As part of the ongoing process of moving across town, I had reason to use the basement storage space provided by the landlord to each resident in the new building. But first, I had to locate the numbered storage cage I was supposed to use. This turned out to be harder than expected, when my expectations were turned upside down.
(You'll have to excuse the shitty photography in this article. I'm still in the process of moving and have a lot on my plate.)
Down the Rabbit Hole
The first time I went down to that basement I was struck by how big the place was. I spent well over 15 minutes trying to find the cage with the correct number. After 10 minutes, I was slightly worried I wouldn't even find my way back out again. I'm used to be able to clear out these basement storage spaces in less than two minutes. Either way, I finally found the right cage by luck, not some kind of cleverness.
I expected to have to suffer through the same kind of time to find my way back to the exit. After just three turns – maybe 30 feet, there it was. The cage I was looking had been right next to the entrance all along.
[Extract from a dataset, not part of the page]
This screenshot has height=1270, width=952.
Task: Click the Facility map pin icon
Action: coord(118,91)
I was a bit scared to get lost in the vastness of the space again, so I decided against trying to figure it out. I was starting to realise though that the place might not have been as big as I first thought it was – I may have been traversing parts of it several times.
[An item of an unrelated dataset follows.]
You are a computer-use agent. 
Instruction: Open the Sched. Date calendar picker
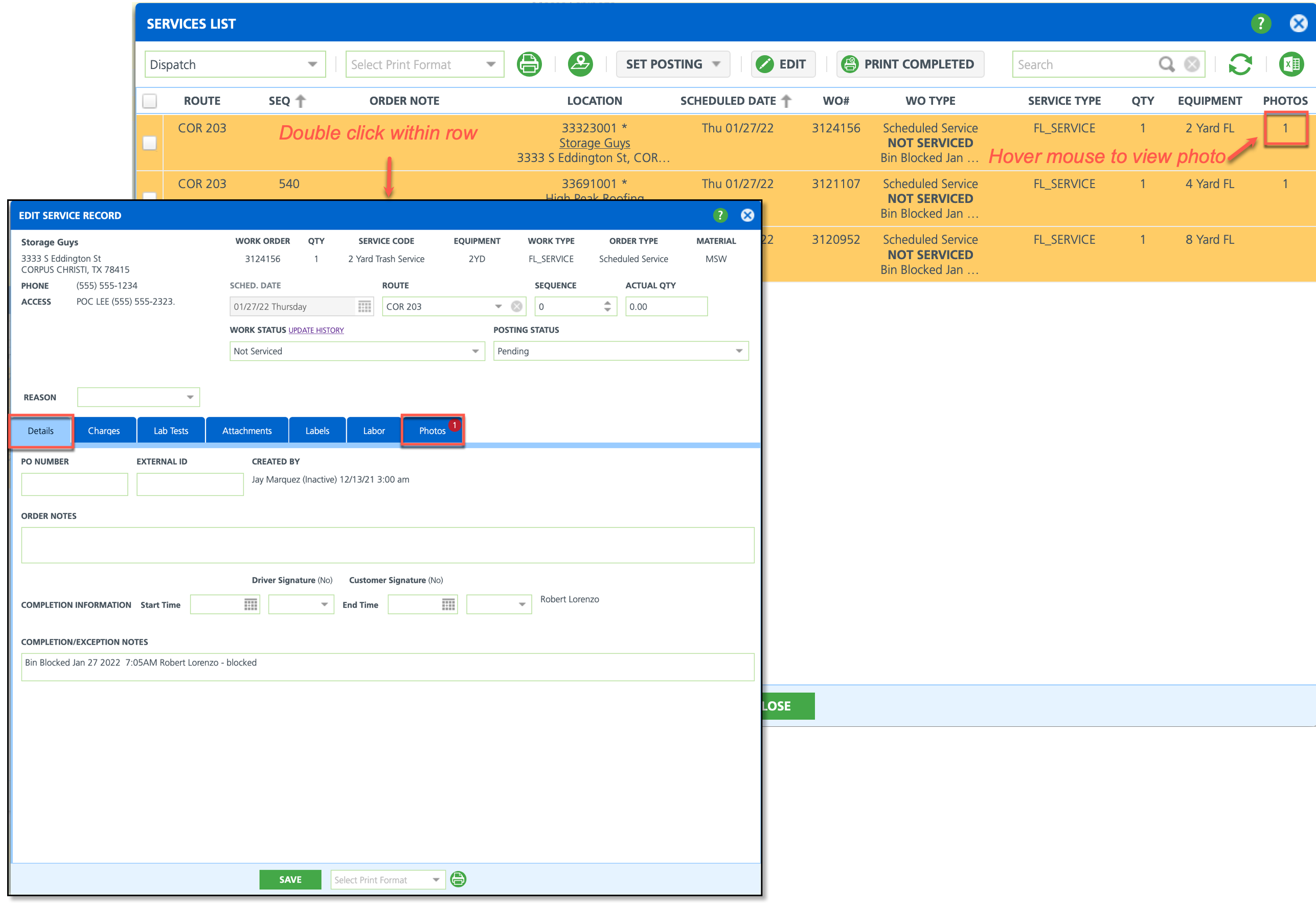tap(365, 307)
Emerging from the darkness of the underground, I told my SO about the adventure. I explained my long absence with "It's like a maze down there!"
Again and Again
All the subsequent times I went down there, I got lost at least once. I knew exactly where both cage and exit was, but my (normally quite decent) sense of direction was of no help down there.
In the course of writing this article, I actually went down there solely with the intent of trying to make a map of the place, to give you a sense of what I'm dealing with. The following is only a section of the area, and intentionally not 100% correct for a reason you'll understand later.
I was impressed by how badly designed the layout of the space was. I began wondering what kind of shit legacy layout had been there before that they had created the new layout on top of. Maybe they suddenly got requirements for more cages so they inserted them wherever they could? Maybe they repurposed rooms into storage space, and just ripped out the door?
Whatever the reason, it was bad. At some point, I even considered bringing a compass. I thought to myself, you couln't make it this confusing even if you intended to. (Hint: foreshadowing.)
The Design Lesson
To not make myself go crazy down there, I invented a game, and it goes like this: every time you're lost, try to figure out why you took a wrong turn.
Here are some reasons I've gotten lost in that space:
- There are doors that look like exits everywhere. The walls are filled with doors to various places, none of which are the exit. Well, one of them is, of course, but it is indistinguishable from the rest.
- The exit is not in the centre of the space. It's on one of the edges. I imagine the centre would have been easier because then you can sort of triangulate it from the corners.
- There are just so many damn intersections. There are long corridors of cages, but they are interspersed with clusters of intersections, most of which lead back into each other.
- There are no landmarks and no indications of direction anywhere. Every intersection looks like all of the others.
- The lengths of the straight sections are slightly and subtly varied, so that when you expect to have ended up back where you started, you're actually somewhere slightly different.
- It's not a clean grid system. There are these "kinks" (like right-angled S bends) in the corridors that throw off your sense of direction by leading you in another direction for a short while before resuming to go in the original direction.
- There are even stripes of glow-in-the-dark material on the floor that are sometimes used to indicate the way to the emergency exits. In this place, those lead to literal dead ends.
These observations can be viewed as a lesson in how to design a place that does not get people lost. If you do the opposite of these, you're onto something pretty good already!
This little game of "figure out the design flaw" made going down there much more tolerable. I would kind of enjoy getting lost because it also meant I got to figure out why I got lost. It teaches me a little about myself, a decent amount on human psychology, and a lot about how to design spaces humans are supposed to effortlessly traverse. (I'm deliberately vague when I say "spaces"; the same lessons can be applied to GUI design and web page layout.)
These days though, I love getting lost down there. I can't get enough of it. That is, after I discovered this sign.
The yellow sign reads,
This building is equipped with a SMOKE GENERATOR. If a break-in is detected, the area will be filled with smoke.
The storage space is designed to get you lost. Once the place is flooded with smoke, it will be nearly impossible to find your way out. Even if you've been there a couple of times before. If I have trouble finding my way out with full vision, I can only imagine how hard it will be when you're panicking and can't see your own hands.
It's not "like a maze down there". It is literally a maze down there.